About this task :: When you reach the line in the listing below that contains "Open details for", begin returning lines exactly as written, and stop after the line that contains "The width and height of the screenshot is (857, 523).". Return no other lines.

Given records ::
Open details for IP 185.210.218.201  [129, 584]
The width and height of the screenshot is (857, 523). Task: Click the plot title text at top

---

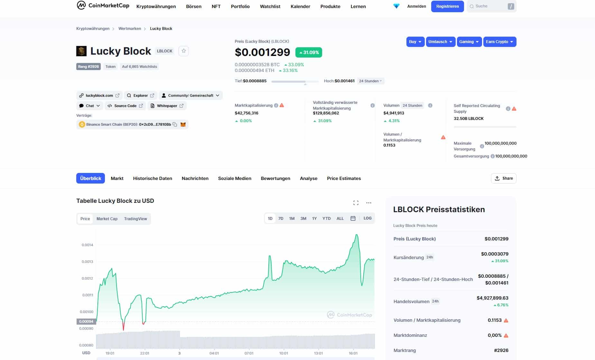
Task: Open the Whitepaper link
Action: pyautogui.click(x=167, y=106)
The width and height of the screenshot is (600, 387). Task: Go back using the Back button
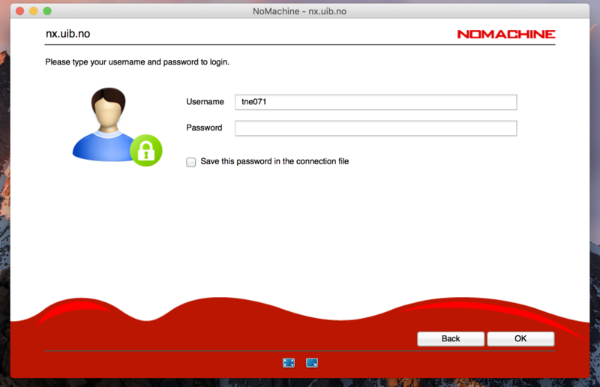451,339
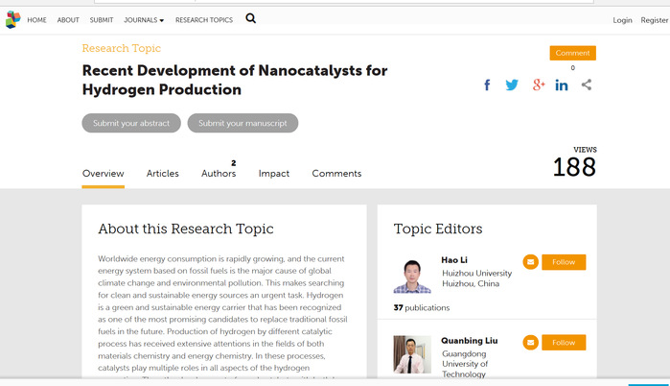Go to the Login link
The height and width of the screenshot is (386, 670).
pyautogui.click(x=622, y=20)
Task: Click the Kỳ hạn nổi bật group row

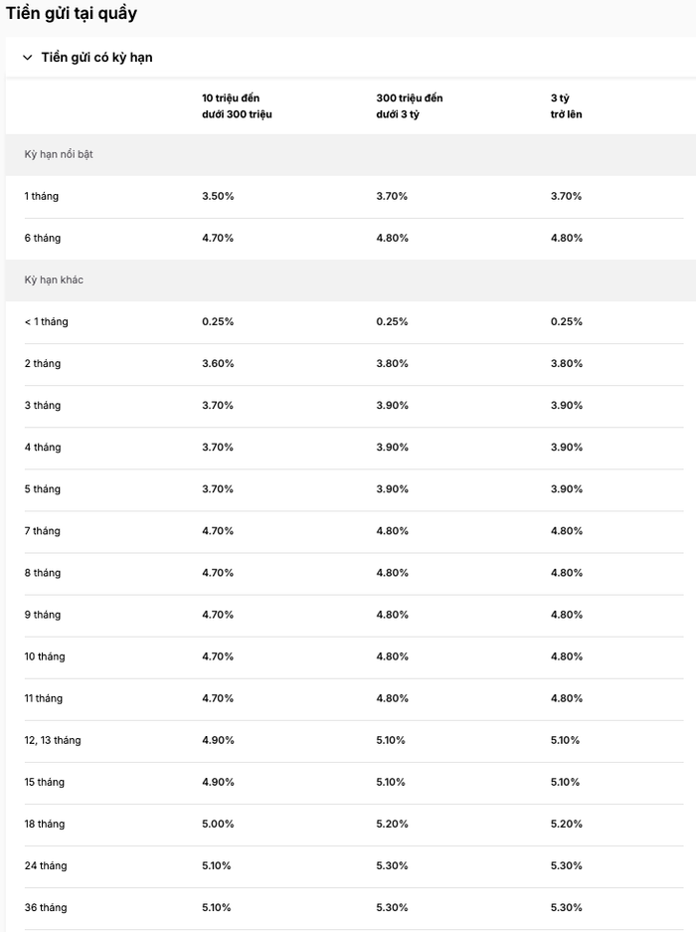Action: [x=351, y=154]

Response box ::
Open details for IP 185.210.218.201  [129, 584]
The width and height of the screenshot is (857, 523). Task: Click the plot title text at top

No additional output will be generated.